Did you know that over 40-year-olds might lose up to 8 per cent of their muscle mass every decade? After the age of 70, the pace of decrease may double.
Sarcopenia, or advanced muscle loss, affects roughly one-third of persons over the age of 50. Muscles are crucial for organ function, skin health, immunity and metabolism, as well as for common physical acts like picking things up, reaching for something, opening a jar or getting out of a chair. To put it another way, keeping muscle mass as you become older is critical to living a happy and healthy life.
"Muscle loss is an ageing factor that is rarely discussed, and people accept its signs, such as a loss of strength and energy, as a natural part of ageing," says Ganesh Kadhe, Associate Director Medical and Scientific Affairs at Abbott Nutrition.
"However, muscle fitness can often predict how we will age and remain active and independent."
The good news is that you may assist, prevent or delay muscle loss by taking the appropriate precautions. While muscle loss is unavoidable as we age, it does not have to be.
To stay strong as you age, start following the tips below to fuel and keep muscles fit for years to come!

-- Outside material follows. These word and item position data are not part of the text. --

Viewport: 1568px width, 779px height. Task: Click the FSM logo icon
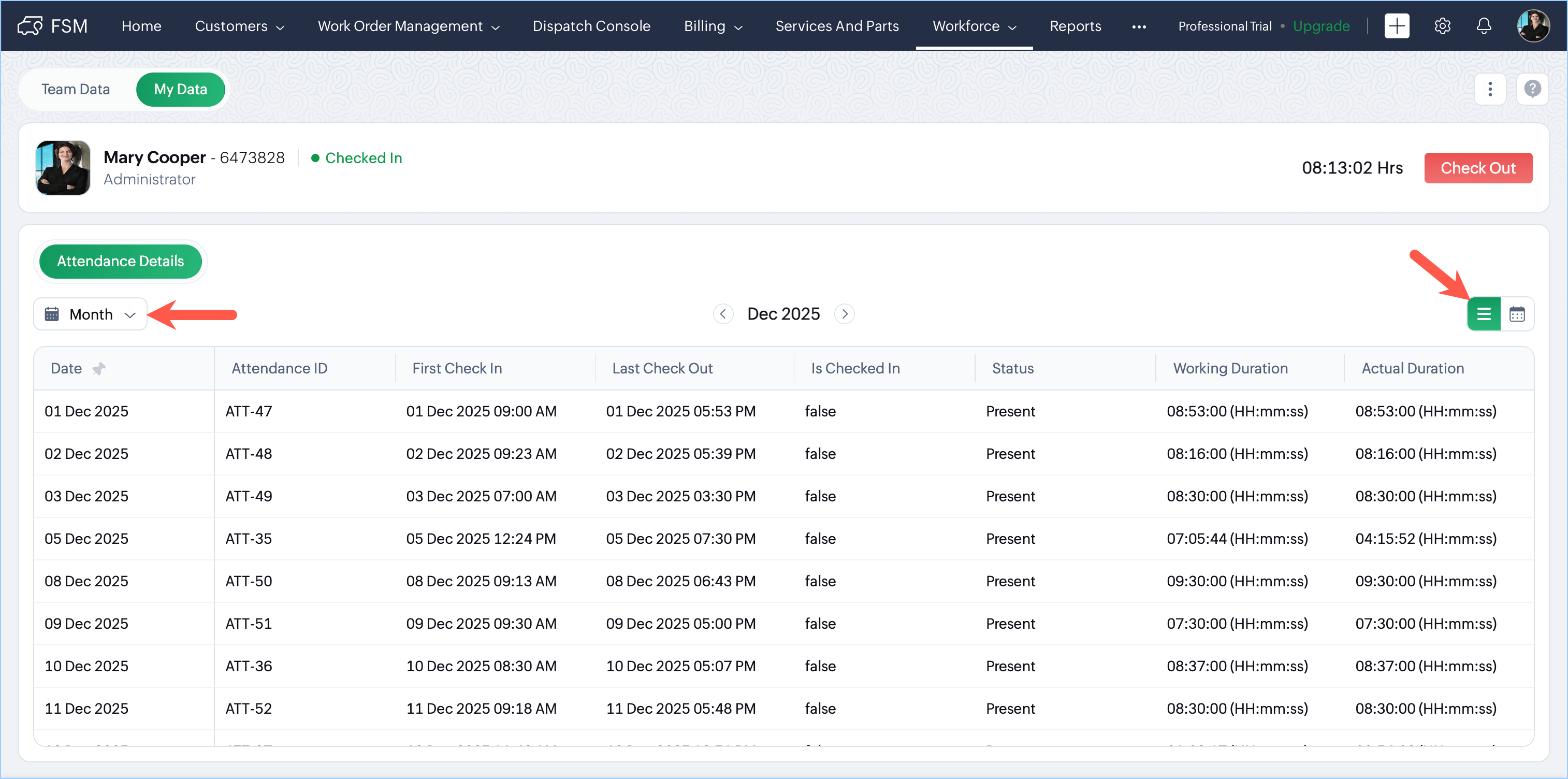(30, 25)
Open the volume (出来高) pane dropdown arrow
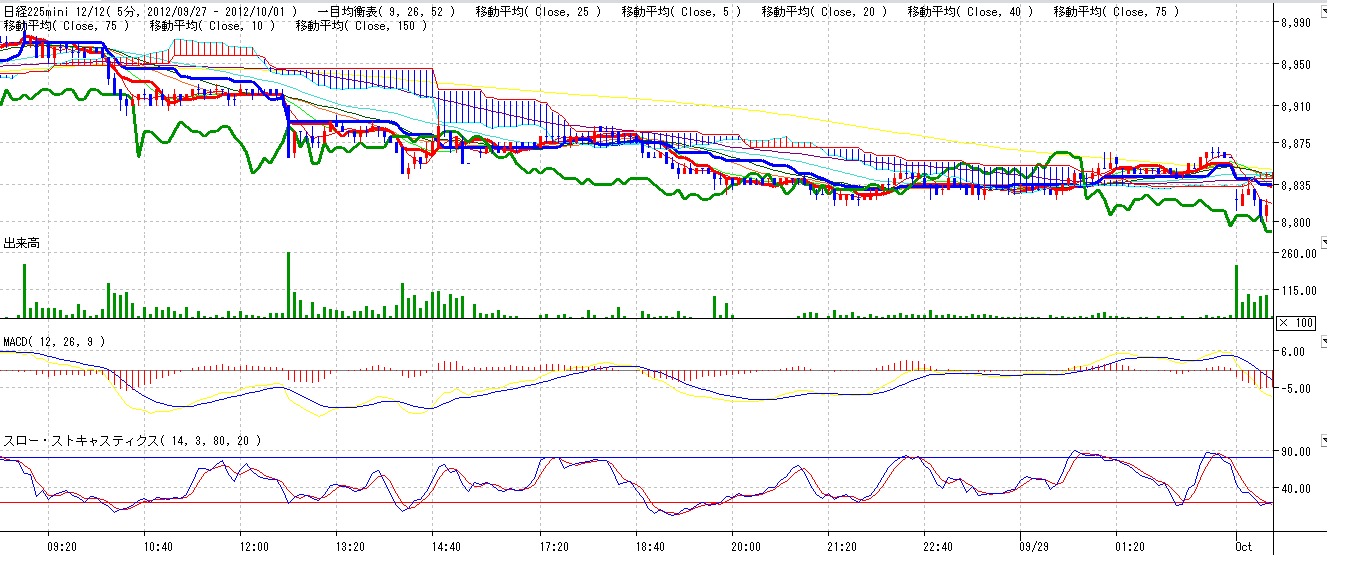Viewport: 1368px width, 572px height. 1326,242
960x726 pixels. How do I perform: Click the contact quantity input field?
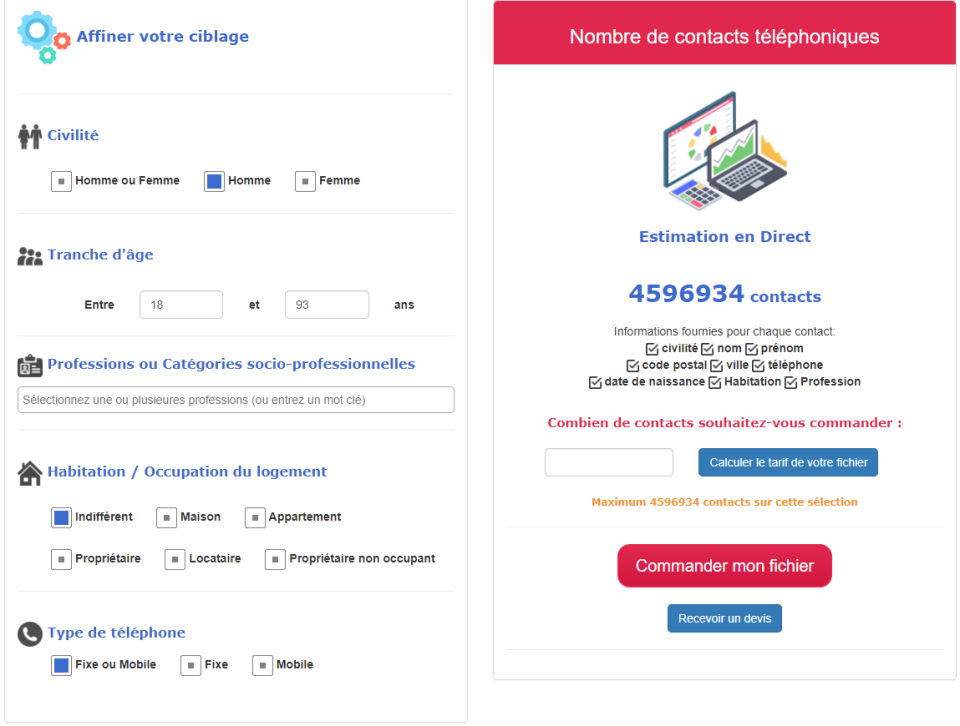(x=609, y=463)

1. Engage in regular exercise, including resistance training, to maintain muscles and strength.
2. Eat good source of protein from lean meats, eggs and beans; aim for 25-30 grams of protein at every meal.
3. Choose a balanced diet full of veggies, fruits, whole grains, proteins, healthy fats and key vitamins and minerals like calcium and vitamin D.
4. Consider taking other muscle health ingredients, like HMB.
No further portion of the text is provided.